The localisation of intussusception in the gastrointestinal tract is also important: colo-colonic intussusception is in >70% caused by a malignancy. 3 Neoplasia is also a leading lesion in 57% in the small bowel but malignancy here is less frequent (30%). Seventy percentage of adult small intestine intussusception is caused by benign entities. 13 In our case report, the fatty lesion was located in the terminal ileum. No pathologic lymph nodes were detected in the CT scan. In the laparoscopy, the mesentery of the adherent bowel segment was soft and not altered. The tumour on palpation was also soft. Due to these findings, we decided to perform a non-oncologic segmental small bowel resection.

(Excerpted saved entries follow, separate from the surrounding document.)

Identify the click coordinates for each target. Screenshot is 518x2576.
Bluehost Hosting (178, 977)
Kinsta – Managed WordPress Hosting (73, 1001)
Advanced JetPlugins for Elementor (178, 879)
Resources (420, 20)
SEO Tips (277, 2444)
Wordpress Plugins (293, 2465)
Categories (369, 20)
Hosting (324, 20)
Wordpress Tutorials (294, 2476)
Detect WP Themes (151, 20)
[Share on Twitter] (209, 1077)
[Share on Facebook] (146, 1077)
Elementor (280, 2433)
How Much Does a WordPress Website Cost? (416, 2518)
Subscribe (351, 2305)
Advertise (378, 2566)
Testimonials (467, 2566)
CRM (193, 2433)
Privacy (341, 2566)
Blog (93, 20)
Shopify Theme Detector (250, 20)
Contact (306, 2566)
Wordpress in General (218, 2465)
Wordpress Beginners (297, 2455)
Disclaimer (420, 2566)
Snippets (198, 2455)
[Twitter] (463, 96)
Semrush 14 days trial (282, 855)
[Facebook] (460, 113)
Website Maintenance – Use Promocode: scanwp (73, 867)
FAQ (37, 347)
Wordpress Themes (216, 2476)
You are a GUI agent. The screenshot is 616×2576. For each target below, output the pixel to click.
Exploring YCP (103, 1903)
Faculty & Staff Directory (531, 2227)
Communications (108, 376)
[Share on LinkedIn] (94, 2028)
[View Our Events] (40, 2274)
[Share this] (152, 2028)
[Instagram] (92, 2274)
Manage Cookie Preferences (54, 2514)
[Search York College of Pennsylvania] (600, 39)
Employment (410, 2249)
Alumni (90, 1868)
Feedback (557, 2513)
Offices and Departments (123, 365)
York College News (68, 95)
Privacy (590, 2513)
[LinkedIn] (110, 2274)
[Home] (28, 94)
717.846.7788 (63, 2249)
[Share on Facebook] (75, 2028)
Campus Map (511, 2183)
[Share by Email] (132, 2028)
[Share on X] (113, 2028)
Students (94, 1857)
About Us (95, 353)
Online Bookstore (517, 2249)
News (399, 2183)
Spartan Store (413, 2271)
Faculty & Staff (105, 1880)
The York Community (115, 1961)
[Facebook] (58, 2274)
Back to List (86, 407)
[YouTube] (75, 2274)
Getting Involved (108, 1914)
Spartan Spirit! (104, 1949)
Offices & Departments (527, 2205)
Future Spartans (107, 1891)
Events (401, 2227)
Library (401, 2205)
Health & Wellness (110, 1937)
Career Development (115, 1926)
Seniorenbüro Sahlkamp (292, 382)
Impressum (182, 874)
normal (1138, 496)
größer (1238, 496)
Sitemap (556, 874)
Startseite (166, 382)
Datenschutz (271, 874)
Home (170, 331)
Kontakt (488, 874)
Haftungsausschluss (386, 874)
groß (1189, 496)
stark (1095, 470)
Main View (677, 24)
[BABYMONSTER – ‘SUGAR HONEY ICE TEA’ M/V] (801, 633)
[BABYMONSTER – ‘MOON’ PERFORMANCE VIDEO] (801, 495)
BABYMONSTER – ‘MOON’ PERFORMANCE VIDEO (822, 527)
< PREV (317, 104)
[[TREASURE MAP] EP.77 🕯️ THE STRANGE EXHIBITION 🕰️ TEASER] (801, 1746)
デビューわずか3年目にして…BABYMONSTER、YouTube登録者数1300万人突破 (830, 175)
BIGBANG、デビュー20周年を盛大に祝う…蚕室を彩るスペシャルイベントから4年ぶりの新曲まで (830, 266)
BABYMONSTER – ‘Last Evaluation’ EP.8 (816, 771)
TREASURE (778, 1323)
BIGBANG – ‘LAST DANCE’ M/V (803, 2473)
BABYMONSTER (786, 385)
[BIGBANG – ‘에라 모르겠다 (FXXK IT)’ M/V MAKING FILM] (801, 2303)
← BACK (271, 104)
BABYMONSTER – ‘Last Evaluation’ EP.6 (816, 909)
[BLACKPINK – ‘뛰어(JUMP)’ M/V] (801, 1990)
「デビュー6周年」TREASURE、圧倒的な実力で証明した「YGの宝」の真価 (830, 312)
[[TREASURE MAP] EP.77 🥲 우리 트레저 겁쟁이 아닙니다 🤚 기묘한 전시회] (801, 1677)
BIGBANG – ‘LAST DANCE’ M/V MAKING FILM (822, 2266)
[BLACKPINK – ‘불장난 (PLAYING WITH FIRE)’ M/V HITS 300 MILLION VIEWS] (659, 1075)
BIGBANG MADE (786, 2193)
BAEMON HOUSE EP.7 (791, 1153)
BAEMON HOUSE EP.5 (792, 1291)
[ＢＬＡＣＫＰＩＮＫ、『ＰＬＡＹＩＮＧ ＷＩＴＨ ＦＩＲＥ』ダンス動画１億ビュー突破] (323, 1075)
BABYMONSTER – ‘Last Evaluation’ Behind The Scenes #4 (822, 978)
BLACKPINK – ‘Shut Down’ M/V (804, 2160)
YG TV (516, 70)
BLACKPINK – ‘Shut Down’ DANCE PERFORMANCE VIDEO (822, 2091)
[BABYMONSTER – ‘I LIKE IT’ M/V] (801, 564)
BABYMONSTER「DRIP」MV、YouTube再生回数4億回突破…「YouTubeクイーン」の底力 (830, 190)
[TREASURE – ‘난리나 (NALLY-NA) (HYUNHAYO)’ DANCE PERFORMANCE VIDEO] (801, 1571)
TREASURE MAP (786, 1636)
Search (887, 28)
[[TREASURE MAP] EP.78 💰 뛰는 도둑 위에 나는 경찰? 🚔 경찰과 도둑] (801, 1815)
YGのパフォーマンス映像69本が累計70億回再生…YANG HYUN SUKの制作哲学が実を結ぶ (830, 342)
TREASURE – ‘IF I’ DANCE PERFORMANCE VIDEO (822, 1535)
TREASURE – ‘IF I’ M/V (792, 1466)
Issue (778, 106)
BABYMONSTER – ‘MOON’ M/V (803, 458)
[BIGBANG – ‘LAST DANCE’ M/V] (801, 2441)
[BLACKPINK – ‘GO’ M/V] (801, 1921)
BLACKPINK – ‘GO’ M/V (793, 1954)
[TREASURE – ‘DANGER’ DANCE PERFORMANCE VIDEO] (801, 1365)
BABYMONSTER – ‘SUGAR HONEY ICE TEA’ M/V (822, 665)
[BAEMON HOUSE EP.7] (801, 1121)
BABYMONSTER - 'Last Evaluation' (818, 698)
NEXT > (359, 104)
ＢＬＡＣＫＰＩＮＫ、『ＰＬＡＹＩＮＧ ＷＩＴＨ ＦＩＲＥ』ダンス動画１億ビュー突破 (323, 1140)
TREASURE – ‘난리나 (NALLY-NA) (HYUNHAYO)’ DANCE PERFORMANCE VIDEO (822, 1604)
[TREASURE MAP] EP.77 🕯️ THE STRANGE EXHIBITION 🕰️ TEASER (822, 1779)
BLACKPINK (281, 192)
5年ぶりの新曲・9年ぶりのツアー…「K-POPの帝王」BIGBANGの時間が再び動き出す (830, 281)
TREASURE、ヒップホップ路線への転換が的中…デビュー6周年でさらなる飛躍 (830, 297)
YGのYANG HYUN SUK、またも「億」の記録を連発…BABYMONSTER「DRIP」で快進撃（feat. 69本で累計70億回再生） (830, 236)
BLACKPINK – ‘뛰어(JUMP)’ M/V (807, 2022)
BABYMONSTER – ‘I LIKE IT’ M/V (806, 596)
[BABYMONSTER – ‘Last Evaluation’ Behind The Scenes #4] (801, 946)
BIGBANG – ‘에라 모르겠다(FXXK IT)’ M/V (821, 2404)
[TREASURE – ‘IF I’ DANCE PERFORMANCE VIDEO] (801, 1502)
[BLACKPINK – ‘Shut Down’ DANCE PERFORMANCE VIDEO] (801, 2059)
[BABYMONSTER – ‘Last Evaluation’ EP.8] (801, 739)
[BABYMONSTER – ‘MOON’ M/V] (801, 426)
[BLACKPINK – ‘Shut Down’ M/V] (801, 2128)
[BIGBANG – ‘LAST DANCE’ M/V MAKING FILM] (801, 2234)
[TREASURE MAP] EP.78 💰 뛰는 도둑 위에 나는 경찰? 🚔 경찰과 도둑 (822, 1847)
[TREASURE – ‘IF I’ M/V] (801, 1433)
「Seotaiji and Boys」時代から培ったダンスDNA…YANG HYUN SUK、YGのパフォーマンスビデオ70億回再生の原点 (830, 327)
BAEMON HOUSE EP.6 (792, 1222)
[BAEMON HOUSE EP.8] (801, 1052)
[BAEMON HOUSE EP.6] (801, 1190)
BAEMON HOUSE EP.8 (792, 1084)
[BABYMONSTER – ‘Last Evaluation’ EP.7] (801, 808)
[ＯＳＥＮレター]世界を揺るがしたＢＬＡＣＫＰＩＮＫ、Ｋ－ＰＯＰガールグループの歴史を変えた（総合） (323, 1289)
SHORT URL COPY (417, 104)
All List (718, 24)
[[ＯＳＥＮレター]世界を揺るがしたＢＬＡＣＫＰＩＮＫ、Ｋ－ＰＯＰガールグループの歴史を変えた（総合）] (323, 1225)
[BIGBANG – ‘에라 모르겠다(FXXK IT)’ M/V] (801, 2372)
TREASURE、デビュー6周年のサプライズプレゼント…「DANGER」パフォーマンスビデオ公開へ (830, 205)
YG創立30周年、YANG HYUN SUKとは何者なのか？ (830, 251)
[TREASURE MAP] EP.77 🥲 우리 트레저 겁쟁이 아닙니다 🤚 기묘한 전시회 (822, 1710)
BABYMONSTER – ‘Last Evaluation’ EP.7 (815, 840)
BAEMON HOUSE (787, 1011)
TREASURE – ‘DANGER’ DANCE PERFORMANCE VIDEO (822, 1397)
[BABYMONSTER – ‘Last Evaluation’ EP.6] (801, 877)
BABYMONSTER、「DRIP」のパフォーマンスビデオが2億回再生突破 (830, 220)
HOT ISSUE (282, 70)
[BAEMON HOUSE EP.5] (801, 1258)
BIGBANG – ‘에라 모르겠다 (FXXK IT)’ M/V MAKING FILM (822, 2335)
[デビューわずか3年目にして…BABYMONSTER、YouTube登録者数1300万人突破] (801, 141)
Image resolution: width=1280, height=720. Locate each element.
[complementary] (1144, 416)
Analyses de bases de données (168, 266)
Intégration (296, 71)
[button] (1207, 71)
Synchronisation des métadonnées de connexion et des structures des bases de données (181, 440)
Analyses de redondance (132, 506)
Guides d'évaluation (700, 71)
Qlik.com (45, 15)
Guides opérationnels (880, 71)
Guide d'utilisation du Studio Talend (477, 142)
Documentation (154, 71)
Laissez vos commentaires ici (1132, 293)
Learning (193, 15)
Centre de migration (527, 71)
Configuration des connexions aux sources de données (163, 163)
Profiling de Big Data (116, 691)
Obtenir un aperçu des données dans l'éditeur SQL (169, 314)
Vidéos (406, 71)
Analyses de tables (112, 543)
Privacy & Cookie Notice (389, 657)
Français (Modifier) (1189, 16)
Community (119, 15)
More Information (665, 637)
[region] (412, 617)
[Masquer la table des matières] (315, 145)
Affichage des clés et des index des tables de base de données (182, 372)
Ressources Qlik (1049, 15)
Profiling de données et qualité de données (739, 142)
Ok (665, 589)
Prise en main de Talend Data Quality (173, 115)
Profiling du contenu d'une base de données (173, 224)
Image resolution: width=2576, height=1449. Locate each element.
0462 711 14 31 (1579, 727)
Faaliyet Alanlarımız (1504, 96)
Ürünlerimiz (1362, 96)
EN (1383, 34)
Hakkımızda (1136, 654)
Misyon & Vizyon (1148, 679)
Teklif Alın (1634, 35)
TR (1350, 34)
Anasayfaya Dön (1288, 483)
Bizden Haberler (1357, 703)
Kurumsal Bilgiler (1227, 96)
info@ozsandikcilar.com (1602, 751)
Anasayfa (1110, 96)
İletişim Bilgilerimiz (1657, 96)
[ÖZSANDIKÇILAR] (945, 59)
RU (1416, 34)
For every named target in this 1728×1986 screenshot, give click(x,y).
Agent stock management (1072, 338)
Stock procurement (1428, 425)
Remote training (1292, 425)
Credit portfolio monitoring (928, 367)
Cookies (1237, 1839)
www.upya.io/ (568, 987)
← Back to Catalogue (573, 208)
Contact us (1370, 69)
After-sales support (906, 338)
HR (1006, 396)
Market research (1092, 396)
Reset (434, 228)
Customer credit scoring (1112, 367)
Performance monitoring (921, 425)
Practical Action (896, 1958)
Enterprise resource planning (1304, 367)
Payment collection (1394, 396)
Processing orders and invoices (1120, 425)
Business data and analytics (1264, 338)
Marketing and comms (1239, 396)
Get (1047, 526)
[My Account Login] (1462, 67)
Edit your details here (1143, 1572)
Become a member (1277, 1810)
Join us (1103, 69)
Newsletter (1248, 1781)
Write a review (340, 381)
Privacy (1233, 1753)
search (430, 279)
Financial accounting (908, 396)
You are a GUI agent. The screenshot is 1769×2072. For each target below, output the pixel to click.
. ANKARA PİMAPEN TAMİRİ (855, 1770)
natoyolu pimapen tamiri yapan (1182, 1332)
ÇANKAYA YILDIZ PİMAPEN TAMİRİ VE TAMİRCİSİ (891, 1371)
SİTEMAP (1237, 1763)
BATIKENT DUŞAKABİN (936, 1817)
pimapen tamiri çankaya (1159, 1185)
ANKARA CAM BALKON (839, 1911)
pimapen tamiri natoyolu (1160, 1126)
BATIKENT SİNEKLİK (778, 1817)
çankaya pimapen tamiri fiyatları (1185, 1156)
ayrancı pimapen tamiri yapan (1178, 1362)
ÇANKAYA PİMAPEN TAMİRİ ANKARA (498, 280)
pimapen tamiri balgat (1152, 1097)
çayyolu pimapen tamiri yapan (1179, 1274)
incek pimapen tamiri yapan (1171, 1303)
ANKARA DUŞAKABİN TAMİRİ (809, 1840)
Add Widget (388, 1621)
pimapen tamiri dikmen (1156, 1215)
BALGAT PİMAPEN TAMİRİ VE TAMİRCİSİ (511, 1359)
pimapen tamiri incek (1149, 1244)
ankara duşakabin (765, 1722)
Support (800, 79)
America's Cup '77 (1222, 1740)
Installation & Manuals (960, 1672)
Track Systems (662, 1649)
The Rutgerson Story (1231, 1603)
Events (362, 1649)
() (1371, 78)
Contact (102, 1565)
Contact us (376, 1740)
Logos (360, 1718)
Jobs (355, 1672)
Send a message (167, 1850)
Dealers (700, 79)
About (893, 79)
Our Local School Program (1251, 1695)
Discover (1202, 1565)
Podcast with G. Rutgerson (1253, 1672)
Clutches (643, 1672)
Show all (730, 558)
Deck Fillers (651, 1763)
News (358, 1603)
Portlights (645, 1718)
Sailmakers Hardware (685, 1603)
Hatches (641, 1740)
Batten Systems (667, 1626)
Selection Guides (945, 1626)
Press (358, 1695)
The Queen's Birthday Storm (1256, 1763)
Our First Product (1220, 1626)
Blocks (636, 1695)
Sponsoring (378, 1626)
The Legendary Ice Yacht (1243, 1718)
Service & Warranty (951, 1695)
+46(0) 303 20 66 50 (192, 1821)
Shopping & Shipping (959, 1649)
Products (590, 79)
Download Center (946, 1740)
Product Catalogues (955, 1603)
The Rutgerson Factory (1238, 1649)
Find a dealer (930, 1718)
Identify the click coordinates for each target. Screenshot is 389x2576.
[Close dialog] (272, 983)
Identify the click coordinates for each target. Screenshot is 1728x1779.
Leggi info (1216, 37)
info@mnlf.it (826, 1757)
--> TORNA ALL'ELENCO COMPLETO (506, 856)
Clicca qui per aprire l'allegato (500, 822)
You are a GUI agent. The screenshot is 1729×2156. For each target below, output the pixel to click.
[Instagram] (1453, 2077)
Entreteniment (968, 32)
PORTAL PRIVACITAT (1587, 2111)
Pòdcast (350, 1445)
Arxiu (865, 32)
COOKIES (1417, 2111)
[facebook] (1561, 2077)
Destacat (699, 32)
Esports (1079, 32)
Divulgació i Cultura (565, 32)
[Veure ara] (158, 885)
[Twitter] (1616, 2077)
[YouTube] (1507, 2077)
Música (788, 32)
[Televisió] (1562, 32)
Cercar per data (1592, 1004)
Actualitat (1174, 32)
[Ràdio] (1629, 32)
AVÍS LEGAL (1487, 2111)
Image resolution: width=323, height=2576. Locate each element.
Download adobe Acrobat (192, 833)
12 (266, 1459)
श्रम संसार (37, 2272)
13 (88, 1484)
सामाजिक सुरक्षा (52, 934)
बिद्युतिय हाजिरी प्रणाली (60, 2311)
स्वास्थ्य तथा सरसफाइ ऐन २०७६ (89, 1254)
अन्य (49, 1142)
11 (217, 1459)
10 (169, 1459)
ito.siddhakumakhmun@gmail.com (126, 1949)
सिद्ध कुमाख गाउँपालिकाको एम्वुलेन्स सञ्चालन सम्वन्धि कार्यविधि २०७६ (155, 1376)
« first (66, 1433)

In the literature, there is no consensus on whether laparoscopy can be applied to adult intussusception with respect of safety and efficacy.16,17 In the present case, we selected laparoscopy for the following reasons: the patients clinical condition was good. Clinically and radiologically, the bowel was not distended too much so that a laparoscopic approach was still possible and safe. There were no signs of ischaemia of the bowel segment. Except an open appendectomy, patient did not undergo previous surgery; thus, the probability of intra-abdominal adhesions was low. Intra-operatively, the affected bowel segment of our patients appeared short with a mild image of an ileus. We did not need to perform a conversion to laparotomy. There are other case reports described where an open surgery was necessary because preoperative findings suggested the necessity of large resection such as hemicolectomy. 18 Another reason for laparotomy was a large tumour and the high probability of malignancy due to localisation in the colon. 19
Conclusion
This case report focuses on the difficulties of diagnosing adult intussusception on time. Appropriate alertness and proper investigations are important and needed for prompt diagnosis and treatment to ensure the best possible postoperative outcome. CT scan is the imaging of choice with a high sensitivity and specificity. Surgical resection is the treatment for intussusception in adults as there is nearly always an underlying tumour. The severity of ileus, radiological signs of malignancy, localisation of the tumour, length of the affected bowel and patient’s condition should be considered when choosing the type of surgical access to the abdomen. We hope through sharing our approach and experience that other physicians will keep this rare differential diagnosis in mind when treating patients with chronic abdominal pain in the emergency department.
Footnotes
Declaration of conflicting interests
The author(s) declared no potential conflicts of interest with respect to the research, authorship and/or publication of this article.
Ethical approval
Our institution does not require ethical approval for reporting individual cases or case series.
Funding
The author(s) received no financial support for the research, authorship and/or publication of this article.
Informed consent
Written informed consent was obtained from the patient for her anonymised information and accompanying images to be published in this article. A copy of the written consent is available for review on request.